> **ИЗБРАННЫЙ ОТРЫВОК**:

---

Это творчество еще и потому, что в ситуациях “разрывности” не существует какой-то готовой модели, образца, которому мы должны привести себя в соответствие. Однако невозможно стачать фрагменты как попало; и лоскутному одеялу, и пальто нужна подкладка-основа, на которой все будет крепиться. Это, в частности, связано для Бэйтсон с насыщением смыслами повседневных действий в пространстве дома. Она пишет, что забота о доме требует определенного качества распределенного внимания, чтобы воспринимать различные параллельно идущие процессы, “экосистему”, и различные потребности и запросы о заботе.
В этом творчестве мы никогда не одни. Когда мы сочиняем свою жизнь в ситуации “разорванности”, это процесс взаимной опоры, взаимной зависимости; мы создаем не только и не столько свою индивидуальную жизнь, сколько отношенческую и смысловую экосистему, в которой мы можем развиваться и процветать. Одна из самых важных идей для М.К.Бэйтсон — это идея синергии, таких взаимоотношений между разными сферами опыта, когда разные “нити”, направления и области жизни взаимно усиливают друг друга. Невозможно “иметь все”, так как наши силы и ресурсы ограничены; но мы можем выжить в ситуации кризиса, если организуем свою жизнь так, чтобы разные ее стороны подпитывали друг друга.

---

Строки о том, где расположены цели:
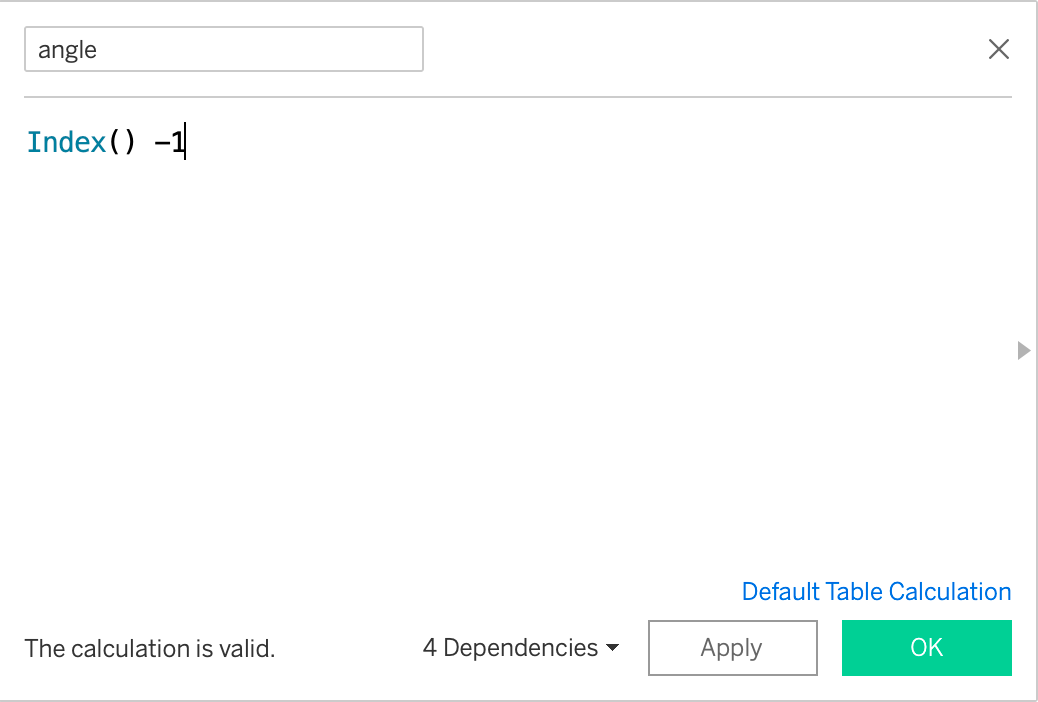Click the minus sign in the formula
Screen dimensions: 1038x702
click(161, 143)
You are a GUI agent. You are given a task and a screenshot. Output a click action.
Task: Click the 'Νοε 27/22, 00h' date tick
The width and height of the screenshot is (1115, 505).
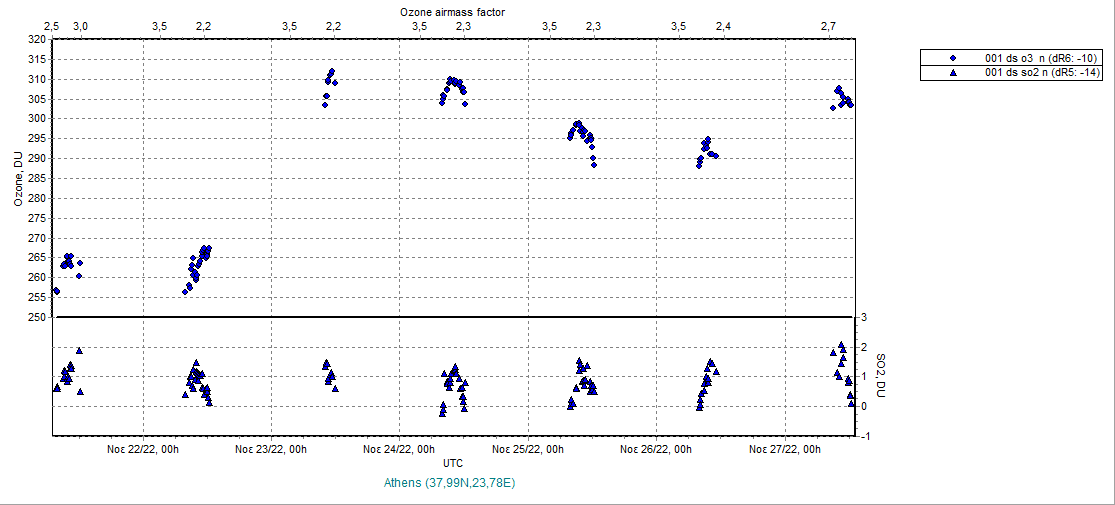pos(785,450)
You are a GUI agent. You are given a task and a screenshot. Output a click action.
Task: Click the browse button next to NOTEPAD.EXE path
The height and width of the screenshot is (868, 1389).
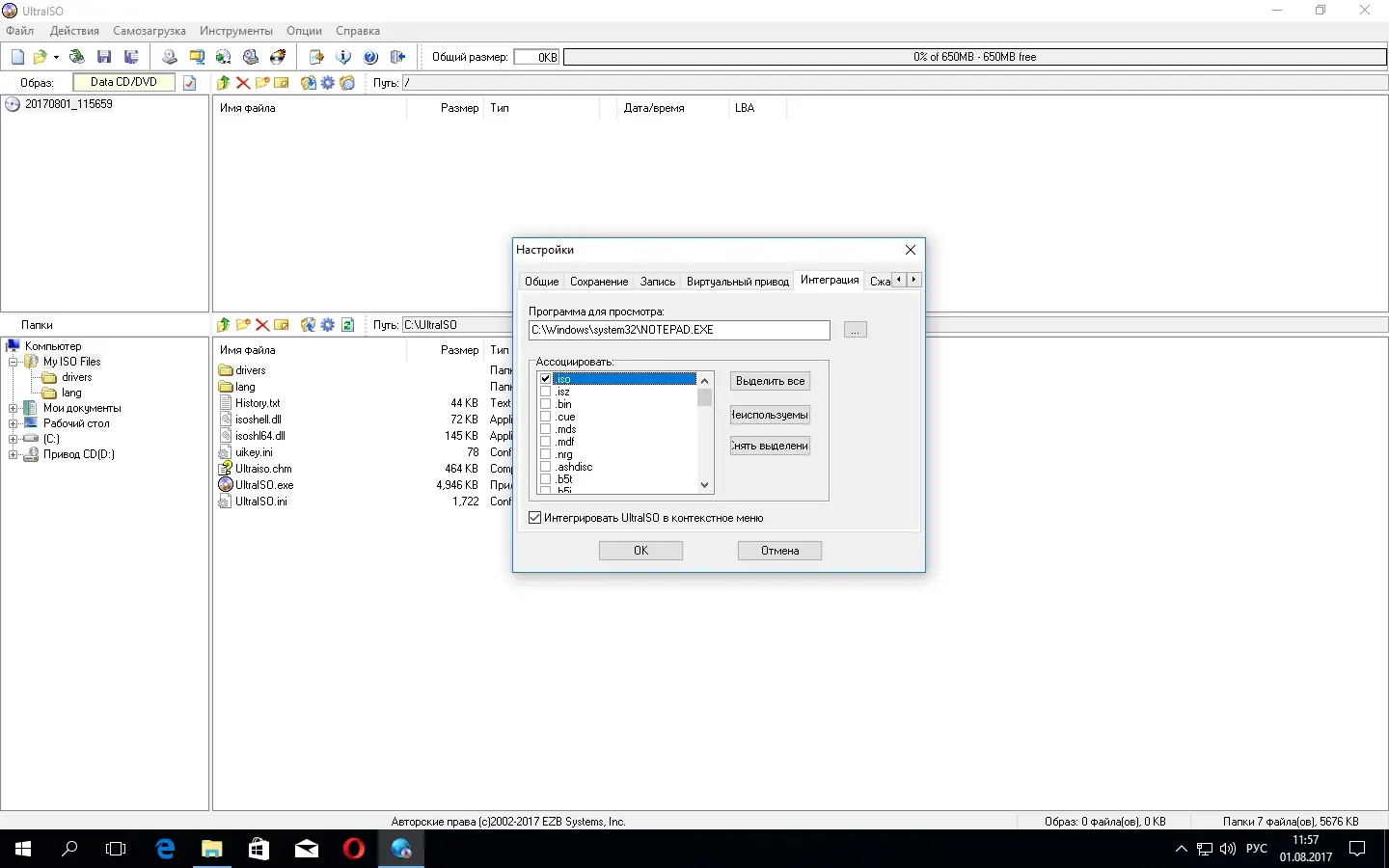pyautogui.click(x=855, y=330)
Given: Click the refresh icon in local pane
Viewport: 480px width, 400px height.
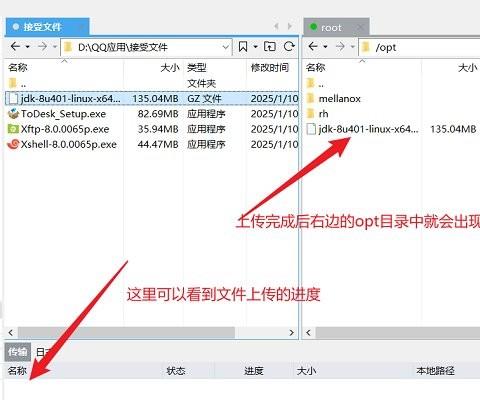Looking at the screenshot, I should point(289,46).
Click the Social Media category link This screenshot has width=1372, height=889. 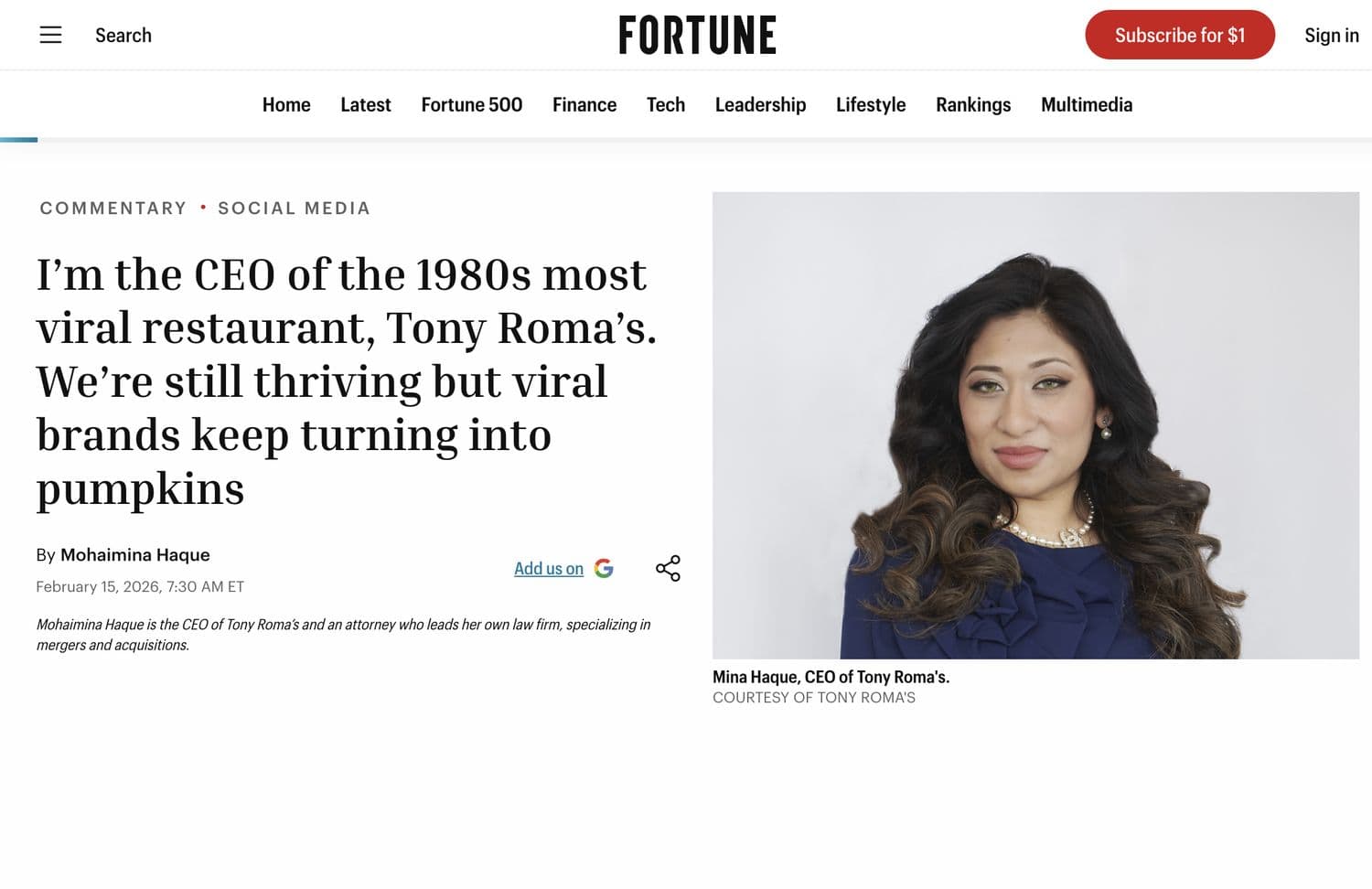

---

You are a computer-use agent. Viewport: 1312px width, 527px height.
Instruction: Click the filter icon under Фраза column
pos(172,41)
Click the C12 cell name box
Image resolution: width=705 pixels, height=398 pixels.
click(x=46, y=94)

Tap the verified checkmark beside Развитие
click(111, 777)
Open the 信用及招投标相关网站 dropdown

---

> **ТРЕБОВАНИЯ**:
1/ Перепишите дословно часть отрывка о Бэйтсон от слов «В этом творчестве» до слов «подпитывали друг друга.» включительно.
2/ Ответьте по отрывку о Бэйтсон на вопросы:
(a) Чего, по словам Бэйтсон, требует забота о доме?
(b) Какая идея названа одной из самых важных для М.К. Бэйтсон?
(c) Почему невозможно «иметь все»?
Перечень — самостоятельный материал, к отрывку он не относится.

> **ОТВЕТЫ НИЖЕ**:
1/
В этом творчестве мы никогда не одни. Когда мы сочиняем свою жизнь в ситуации “разорванности”, это процесс взаимной опоры, взаимной зависимости; мы создаем не только и не столько свою индивидуальную жизнь, сколько отношенческую и смысловую экосистему, в которой мы можем развиваться и процветать. Одна из самых важных идей для М.К.Бэйтсон — это идея синергии, таких взаимоотношений между разными сферами опыта, когда разные “нити”, направления и области жизни взаимно усиливают друг друга. Невозможно “иметь все”, так как наши силы и ресурсы ограничены; но мы можем выжить в ситуации кризиса, если организуем свою жизнь так, чтобы разные ее стороны подпитывали друг друга.

2/
(a) Определенного качества распределенного внимания.
(b) Идея синергии.
(c) Потому что наши силы и ресурсы ограничены.